Stephen J. Turnbull wrote:
it does refer to *encoded* characters as the output of
the encoding process:

> The encoding process represents 24-bit groups of input bits > as output strings of 4 encoded characters.

The "encoding" being referred to there is the encoding
from input bytes to output characters, not an encoding
of the output characters as bytes.

Nowhere in RFC 4648 does it refer to the output as
being made up of "bytes" or "octets". It's always
described in terms of "characters".

As I understand it, the intention of the standard
in using "character" to denote the code unit is similar to that of RFC
3986: BASE encodings are intended to be printable and recognizable to
humans.

Hmmm... so why then does it say, in section 4:

   The Base 64 encoding is designed to represent arbitrary sequences of
   octets in a form that ... need not be human readable.
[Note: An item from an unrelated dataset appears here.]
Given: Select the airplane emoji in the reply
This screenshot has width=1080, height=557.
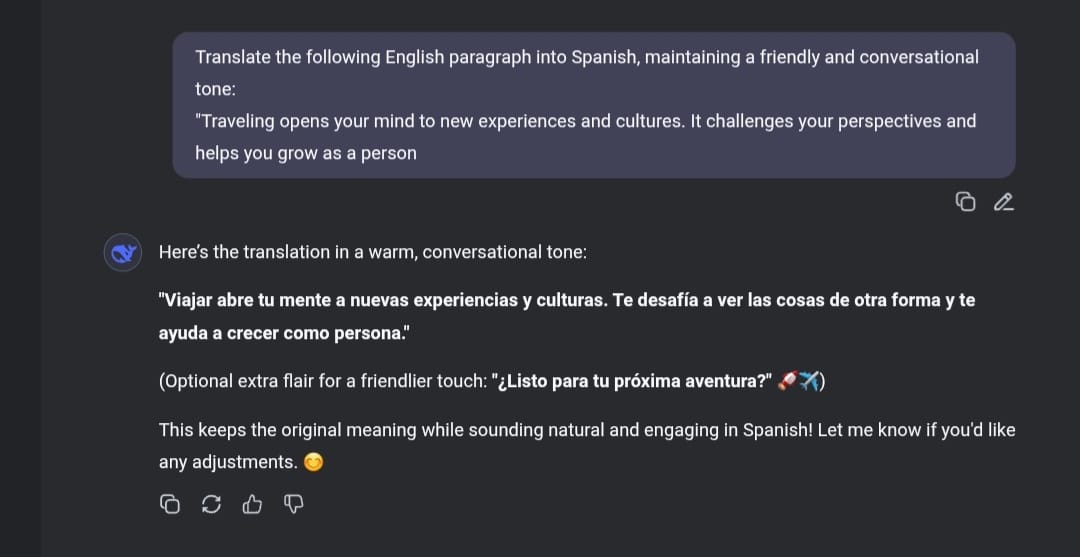Looking at the screenshot, I should click(x=809, y=381).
If you're using a non-ASCII-superset encoding such as EBCDIC
for text I/O, then you should translate from ASCII to that encoding
for display,

What about the channel you're sending the encoded data over?

Suppose I'm on Windows and I'm embedding the base64 encoded
data in a text message that I'm sending through a mail client
that accepts text in utf-16.

I hope you would agree that, in that situation, encoding the
base64 output in ASCII and giving those bytes directly to
the mail client would be very much the wrong thing to do?